Excerpted records:

*** Block opens ***

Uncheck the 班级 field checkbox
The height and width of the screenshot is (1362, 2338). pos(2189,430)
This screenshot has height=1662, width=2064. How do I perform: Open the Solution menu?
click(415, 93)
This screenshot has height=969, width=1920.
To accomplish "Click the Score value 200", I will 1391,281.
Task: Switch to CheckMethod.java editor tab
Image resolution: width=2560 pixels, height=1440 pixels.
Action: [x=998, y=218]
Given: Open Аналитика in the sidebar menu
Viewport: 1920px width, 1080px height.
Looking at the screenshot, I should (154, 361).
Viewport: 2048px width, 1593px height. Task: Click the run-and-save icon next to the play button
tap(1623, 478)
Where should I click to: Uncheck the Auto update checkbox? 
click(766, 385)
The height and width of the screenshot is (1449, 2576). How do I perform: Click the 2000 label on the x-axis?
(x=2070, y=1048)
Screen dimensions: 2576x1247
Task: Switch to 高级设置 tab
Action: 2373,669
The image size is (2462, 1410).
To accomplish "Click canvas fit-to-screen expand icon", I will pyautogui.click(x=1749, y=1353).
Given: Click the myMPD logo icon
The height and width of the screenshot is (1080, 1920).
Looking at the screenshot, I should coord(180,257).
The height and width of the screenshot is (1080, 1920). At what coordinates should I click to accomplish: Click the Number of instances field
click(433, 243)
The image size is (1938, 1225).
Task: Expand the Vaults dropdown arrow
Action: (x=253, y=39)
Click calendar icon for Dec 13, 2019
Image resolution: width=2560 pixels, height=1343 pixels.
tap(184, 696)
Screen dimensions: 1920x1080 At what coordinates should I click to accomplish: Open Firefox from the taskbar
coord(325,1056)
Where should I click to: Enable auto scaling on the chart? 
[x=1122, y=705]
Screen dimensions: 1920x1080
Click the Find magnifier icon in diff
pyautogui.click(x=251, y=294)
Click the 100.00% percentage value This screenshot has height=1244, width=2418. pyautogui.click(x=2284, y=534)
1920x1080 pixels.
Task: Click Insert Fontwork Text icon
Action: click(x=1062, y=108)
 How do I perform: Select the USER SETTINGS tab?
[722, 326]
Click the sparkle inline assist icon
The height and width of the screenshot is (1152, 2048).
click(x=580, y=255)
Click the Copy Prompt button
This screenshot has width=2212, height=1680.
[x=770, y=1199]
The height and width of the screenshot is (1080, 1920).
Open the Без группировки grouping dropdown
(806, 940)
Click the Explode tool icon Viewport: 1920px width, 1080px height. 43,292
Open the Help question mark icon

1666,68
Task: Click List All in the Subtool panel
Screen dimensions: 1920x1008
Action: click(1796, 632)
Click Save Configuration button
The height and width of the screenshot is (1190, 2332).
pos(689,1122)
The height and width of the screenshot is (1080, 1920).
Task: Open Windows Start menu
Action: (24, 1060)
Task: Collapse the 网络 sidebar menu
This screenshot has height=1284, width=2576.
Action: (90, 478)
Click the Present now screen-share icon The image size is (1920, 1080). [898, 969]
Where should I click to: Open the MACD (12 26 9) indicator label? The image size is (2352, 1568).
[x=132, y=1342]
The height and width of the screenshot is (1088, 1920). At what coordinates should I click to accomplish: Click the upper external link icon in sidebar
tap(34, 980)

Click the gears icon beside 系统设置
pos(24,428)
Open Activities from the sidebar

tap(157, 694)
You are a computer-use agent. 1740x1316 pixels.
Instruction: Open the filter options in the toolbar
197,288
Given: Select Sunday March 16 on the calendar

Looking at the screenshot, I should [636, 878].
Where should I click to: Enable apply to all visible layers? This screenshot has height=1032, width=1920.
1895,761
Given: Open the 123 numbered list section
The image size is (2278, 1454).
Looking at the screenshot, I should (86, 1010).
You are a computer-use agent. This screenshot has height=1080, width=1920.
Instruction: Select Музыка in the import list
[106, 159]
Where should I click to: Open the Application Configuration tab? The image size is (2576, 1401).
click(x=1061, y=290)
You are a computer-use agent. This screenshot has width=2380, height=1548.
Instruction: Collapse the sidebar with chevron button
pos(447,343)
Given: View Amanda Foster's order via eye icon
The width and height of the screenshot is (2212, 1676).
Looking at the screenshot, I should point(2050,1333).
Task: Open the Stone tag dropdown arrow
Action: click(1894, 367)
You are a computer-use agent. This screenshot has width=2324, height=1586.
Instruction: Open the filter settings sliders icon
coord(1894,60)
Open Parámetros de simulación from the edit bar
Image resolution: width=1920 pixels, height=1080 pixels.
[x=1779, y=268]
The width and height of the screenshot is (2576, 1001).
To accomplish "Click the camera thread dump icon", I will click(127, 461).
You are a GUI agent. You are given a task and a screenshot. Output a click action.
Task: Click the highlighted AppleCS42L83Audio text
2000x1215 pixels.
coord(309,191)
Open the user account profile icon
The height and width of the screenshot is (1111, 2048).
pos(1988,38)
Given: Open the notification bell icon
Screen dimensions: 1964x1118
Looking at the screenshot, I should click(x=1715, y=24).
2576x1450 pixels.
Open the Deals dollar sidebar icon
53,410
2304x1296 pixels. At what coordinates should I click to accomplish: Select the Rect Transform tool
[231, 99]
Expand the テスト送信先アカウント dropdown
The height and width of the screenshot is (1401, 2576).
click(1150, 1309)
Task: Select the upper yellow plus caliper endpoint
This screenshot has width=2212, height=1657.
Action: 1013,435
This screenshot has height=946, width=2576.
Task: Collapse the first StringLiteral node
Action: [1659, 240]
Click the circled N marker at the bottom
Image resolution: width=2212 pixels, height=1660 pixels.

*** Block closes ***

Your objective: Reproduce, please, every line of the records above without alteration.

Response for this exercise:
Uncheck the 班级 field checkbox
The height and width of the screenshot is (1362, 2338). pos(2189,430)
This screenshot has height=1662, width=2064. How do I perform: Open the Solution menu?
click(415, 93)
This screenshot has height=969, width=1920.
To accomplish "Click the Score value 200", I will 1391,281.
Task: Switch to CheckMethod.java editor tab
Image resolution: width=2560 pixels, height=1440 pixels.
Action: [x=998, y=218]
Given: Open Аналитика in the sidebar menu
Viewport: 1920px width, 1080px height.
Looking at the screenshot, I should (154, 361).
Viewport: 2048px width, 1593px height. Task: Click the run-and-save icon next to the play button
tap(1623, 478)
Where should I click to: Uncheck the Auto update checkbox? 
click(766, 385)
The height and width of the screenshot is (1449, 2576). How do I perform: Click the 2000 label on the x-axis?
(x=2070, y=1048)
Screen dimensions: 2576x1247
Task: Switch to 高级设置 tab
Action: 2373,669
The image size is (2462, 1410).
To accomplish "Click canvas fit-to-screen expand icon", I will pyautogui.click(x=1749, y=1353).
Given: Click the myMPD logo icon
The height and width of the screenshot is (1080, 1920).
Looking at the screenshot, I should coord(180,257).
The height and width of the screenshot is (1080, 1920). At what coordinates should I click to accomplish: Click the Number of instances field
click(433, 243)
The image size is (1938, 1225).
Task: Expand the Vaults dropdown arrow
Action: (x=253, y=39)
Click calendar icon for Dec 13, 2019
Image resolution: width=2560 pixels, height=1343 pixels.
tap(184, 696)
Screen dimensions: 1920x1080 At what coordinates should I click to accomplish: Open Firefox from the taskbar
coord(325,1056)
Where should I click to: Enable auto scaling on the chart? 
[x=1122, y=705]
Screen dimensions: 1920x1080
Click the Find magnifier icon in diff
pyautogui.click(x=251, y=294)
Click the 100.00% percentage value This screenshot has height=1244, width=2418. pyautogui.click(x=2284, y=534)
1920x1080 pixels.
Task: Click Insert Fontwork Text icon
Action: click(x=1062, y=108)
 How do I perform: Select the USER SETTINGS tab?
[722, 326]
Click the sparkle inline assist icon
The height and width of the screenshot is (1152, 2048).
click(x=580, y=255)
Click the Copy Prompt button
This screenshot has width=2212, height=1680.
[x=770, y=1199]
The height and width of the screenshot is (1080, 1920).
Open the Без группировки grouping dropdown
(806, 940)
Click the Explode tool icon Viewport: 1920px width, 1080px height. 43,292
Open the Help question mark icon

1666,68
Task: Click List All in the Subtool panel
Screen dimensions: 1920x1008
Action: click(1796, 632)
Click Save Configuration button
The height and width of the screenshot is (1190, 2332).
pos(689,1122)
The height and width of the screenshot is (1080, 1920).
Task: Open Windows Start menu
Action: (24, 1060)
Task: Collapse the 网络 sidebar menu
This screenshot has height=1284, width=2576.
Action: (90, 478)
Click the Present now screen-share icon The image size is (1920, 1080). [898, 969]
Where should I click to: Open the MACD (12 26 9) indicator label? The image size is (2352, 1568).
[x=132, y=1342]
The height and width of the screenshot is (1088, 1920). At what coordinates should I click to accomplish: Click the upper external link icon in sidebar
tap(34, 980)

Click the gears icon beside 系统设置
pos(24,428)
Open Activities from the sidebar

tap(157, 694)
You are a computer-use agent. 1740x1316 pixels.
Instruction: Open the filter options in the toolbar
197,288
Given: Select Sunday March 16 on the calendar

Looking at the screenshot, I should [636, 878].
Where should I click to: Enable apply to all visible layers? This screenshot has height=1032, width=1920.
1895,761
Given: Open the 123 numbered list section
The image size is (2278, 1454).
Looking at the screenshot, I should (86, 1010).
You are a computer-use agent. This screenshot has height=1080, width=1920.
Instruction: Select Музыка in the import list
[106, 159]
Where should I click to: Open the Application Configuration tab? The image size is (2576, 1401).
click(x=1061, y=290)
You are a computer-use agent. This screenshot has width=2380, height=1548.
Instruction: Collapse the sidebar with chevron button
pos(447,343)
Given: View Amanda Foster's order via eye icon
The width and height of the screenshot is (2212, 1676).
Looking at the screenshot, I should point(2050,1333).
Task: Open the Stone tag dropdown arrow
Action: click(1894, 367)
You are a computer-use agent. This screenshot has width=2324, height=1586.
Instruction: Open the filter settings sliders icon
coord(1894,60)
Open Parámetros de simulación from the edit bar
Image resolution: width=1920 pixels, height=1080 pixels.
[x=1779, y=268]
The width and height of the screenshot is (2576, 1001).
To accomplish "Click the camera thread dump icon", I will click(127, 461).
You are a GUI agent. You are given a task and a screenshot. Output a click action.
Task: Click the highlighted AppleCS42L83Audio text
2000x1215 pixels.
coord(309,191)
Open the user account profile icon
The height and width of the screenshot is (1111, 2048).
pos(1988,38)
Given: Open the notification bell icon
Screen dimensions: 1964x1118
Looking at the screenshot, I should click(x=1715, y=24).
2576x1450 pixels.
Open the Deals dollar sidebar icon
53,410
2304x1296 pixels. At what coordinates should I click to accomplish: Select the Rect Transform tool
[231, 99]
Expand the テスト送信先アカウント dropdown
The height and width of the screenshot is (1401, 2576).
click(1150, 1309)
Task: Select the upper yellow plus caliper endpoint
This screenshot has width=2212, height=1657.
Action: 1013,435
This screenshot has height=946, width=2576.
Task: Collapse the first StringLiteral node
Action: [1659, 240]
Click the circled N marker at the bottom
Image resolution: width=2212 pixels, height=1660 pixels.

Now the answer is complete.